TDS of the assessee is deducted u/s 194-I for providing accommodation on daily basis. However assessee’s memorandum of association indicates that main object of the company is to carry on the business of hotels, resorts, boarding, lodges, guest houses, etc. However no property was let out and assessee received only rentals for occupation of the premises on a daily basis. Assessing Officer’s contention that income has to be assessed under ‘house property’ because TDS is deducted u/s 194-I is not correct because Even if machinery was leased, the consequent rent comes under the definition of rent u/s 194-I. But machinery lease cannot be considered under ‘income from house property’. That indicates that just because TDS was made under section 194-I, it cannot be treated as ‘house property income’ as the rent definition includes lease of equipment, lease of furniture, fittings which cannot be considered as ‘house property Moreover, even if assessee has let out property but when the memorandum of association permits the business of letting out of properties as such, the income cannot be brought to tax as ‘income from house property’ as held in the case of Chennai Properties & Investments Ltd. 373 ITR 673. It was held by Supreme Court that where in terms of Memorandum of Association, main object of the assessee-company was to acquire properties and earn income by letting out the same, the said income is to be brought to tax as ‘income’ from business and not as ‘income from house property’ ITAT Hyderabad in Heritage Hospitality Limited [2016] 68 taxmann.com 150 (Hyderabad – Trib.) JANUARY 22, 2016

Reduction in the Loans and Advances or Debtors on the asset side of it’s Balance Sheet to the extent of the provision for bad debt would be sufficient to constitute a write off: Held by SC in Vijaya Bank

Whether it is imperative for the assessee-Bank to close the individual account of each of it’s debtors in it’s books or a mere reduction in the Loans and Advances or Debtors on the asset side of it’s Balance Sheet to the extent of the provision for bad debt would be sufficient to constitute a write off

SC in the case of Vijya Bank vs. CIT 323 ITR 168 has held that

What is being insisted upon by the Assessing Officer is that mere reduction of the amount of loans and advances or the debtors at the year-end would not suffice and, in the interest of transparency, it would be desirable for the assessee-Bank to close each and every individual account of loans and advances or debtors as a pre-condition for claiming deduction under Section 36(1)(vii) of 1961 Act……..because the Assessing Officer apprehended that the assessee-Bank might be taking the benefit of deduction under Section 36(1)(vii) of 1961 Act, twice over.

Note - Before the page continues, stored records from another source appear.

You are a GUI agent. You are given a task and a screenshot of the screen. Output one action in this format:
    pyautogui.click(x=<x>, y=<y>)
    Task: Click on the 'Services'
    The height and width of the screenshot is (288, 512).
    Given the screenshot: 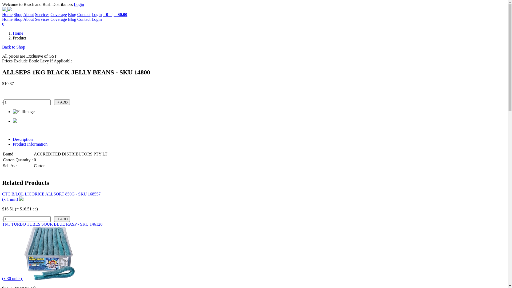 What is the action you would take?
    pyautogui.click(x=42, y=14)
    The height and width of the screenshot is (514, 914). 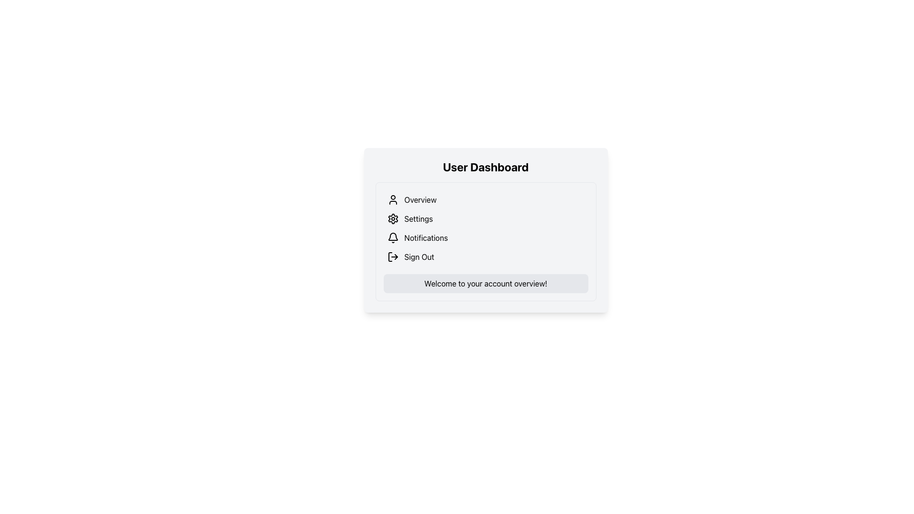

In this context, it may be noted that there is no finding of the Assessing Officer that the assessee had unauthorisedly claimed the benefit of deduction under Section 36(1)(vii), twice over. The Order of the Assessing Officer is based on an apprehension that, if the assessee fails to close each and every individual account of it’s debtor, it may result in assessee claiming deduction twice over. In this case, we are concerned with the interpretation of Section 36(1)(vii) of 1961 Act. We cannot decide the matter on the basis of apprehensions/desirability. It is always open to the Assessing Officer to call for details of individual debtor’s account if the Assessing Officer has reasonable grounds to believe that assessee has claimed deduction, twice over. In fact, that exercise has been undertaken in subsequent years.

There is also a flipside to the argument of the Department. Assessee has instituted recovery suits in Courts against it’s debtors. If individual accounts are to be closed, then the Debtor/Defendant in each of those suits would rely upon the Bank statement and contend that no amount is due and payable in which event the suit would be dismissed.

Further Held by Supreme Court that if amount is recovered subsequently and it is more than difference between debt and amount so allowed , the balance can be taxed u/s 41(4).